Problem statement -
Exactly and without additions, transcribe the line that contains "[Поезд в горах] (22, 777)" and every line after it in the data.

[Start of Attachment]

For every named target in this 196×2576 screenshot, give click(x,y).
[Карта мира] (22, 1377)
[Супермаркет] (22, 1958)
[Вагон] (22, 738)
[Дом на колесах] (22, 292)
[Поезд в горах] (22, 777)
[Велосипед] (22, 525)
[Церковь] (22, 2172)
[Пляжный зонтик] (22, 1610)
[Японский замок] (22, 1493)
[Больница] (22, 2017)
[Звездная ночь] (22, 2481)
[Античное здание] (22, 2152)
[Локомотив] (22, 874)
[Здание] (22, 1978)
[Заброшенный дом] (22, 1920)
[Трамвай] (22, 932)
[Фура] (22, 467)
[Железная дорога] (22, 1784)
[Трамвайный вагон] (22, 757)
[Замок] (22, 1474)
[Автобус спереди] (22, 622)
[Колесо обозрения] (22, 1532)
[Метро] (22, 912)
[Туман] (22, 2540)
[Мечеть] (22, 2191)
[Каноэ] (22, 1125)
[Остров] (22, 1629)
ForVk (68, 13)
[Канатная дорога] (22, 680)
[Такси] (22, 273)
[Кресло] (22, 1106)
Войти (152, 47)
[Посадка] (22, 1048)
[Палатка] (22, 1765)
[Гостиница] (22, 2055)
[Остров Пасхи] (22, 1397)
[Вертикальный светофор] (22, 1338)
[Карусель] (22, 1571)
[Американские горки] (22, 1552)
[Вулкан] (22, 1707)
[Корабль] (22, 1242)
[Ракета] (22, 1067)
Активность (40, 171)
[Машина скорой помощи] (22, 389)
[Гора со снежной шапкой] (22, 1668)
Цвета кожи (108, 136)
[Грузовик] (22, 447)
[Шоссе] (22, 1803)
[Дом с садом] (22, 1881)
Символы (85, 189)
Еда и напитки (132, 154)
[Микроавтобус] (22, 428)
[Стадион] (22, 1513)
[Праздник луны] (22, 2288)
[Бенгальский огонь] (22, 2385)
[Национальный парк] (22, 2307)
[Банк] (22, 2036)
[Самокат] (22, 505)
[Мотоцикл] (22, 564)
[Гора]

[End of Attachment]

Result -
[Поезд в горах] (22, 777)
[Велосипед] (22, 525)
[Церковь] (22, 2172)
[Пляжный зонтик] (22, 1610)
[Японский замок] (22, 1493)
[Больница] (22, 2017)
[Звездная ночь] (22, 2481)
[Античное здание] (22, 2152)
[Локомотив] (22, 874)
[Здание] (22, 1978)
[Заброшенный дом] (22, 1920)
[Трамвай] (22, 932)
[Фура] (22, 467)
[Железная дорога] (22, 1784)
[Трамвайный вагон] (22, 757)
[Замок] (22, 1474)
[Автобус спереди] (22, 622)
[Колесо обозрения] (22, 1532)
[Метро] (22, 912)
[Туман] (22, 2540)
[Мечеть] (22, 2191)
[Каноэ] (22, 1125)
[Остров] (22, 1629)
ForVk (68, 13)
[Канатная дорога] (22, 680)
[Такси] (22, 273)
[Кресло] (22, 1106)
Войти (152, 47)
[Посадка] (22, 1048)
[Палатка] (22, 1765)
[Гостиница] (22, 2055)
[Остров Пасхи] (22, 1397)
[Вертикальный светофор] (22, 1338)
[Карусель] (22, 1571)
[Американские горки] (22, 1552)
[Вулкан] (22, 1707)
[Корабль] (22, 1242)
[Ракета] (22, 1067)
Активность (40, 171)
[Машина скорой помощи] (22, 389)
[Гора со снежной шапкой] (22, 1668)
Цвета кожи (108, 136)
[Грузовик] (22, 447)
[Шоссе] (22, 1803)
[Дом с садом] (22, 1881)
Символы (85, 189)
Еда и напитки (132, 154)
[Микроавтобус] (22, 428)
[Стадион] (22, 1513)
[Праздник луны] (22, 2288)
[Бенгальский огонь] (22, 2385)
[Национальный парк] (22, 2307)
[Банк] (22, 2036)
[Самокат] (22, 505)
[Мотоцикл] (22, 564)
[Гора]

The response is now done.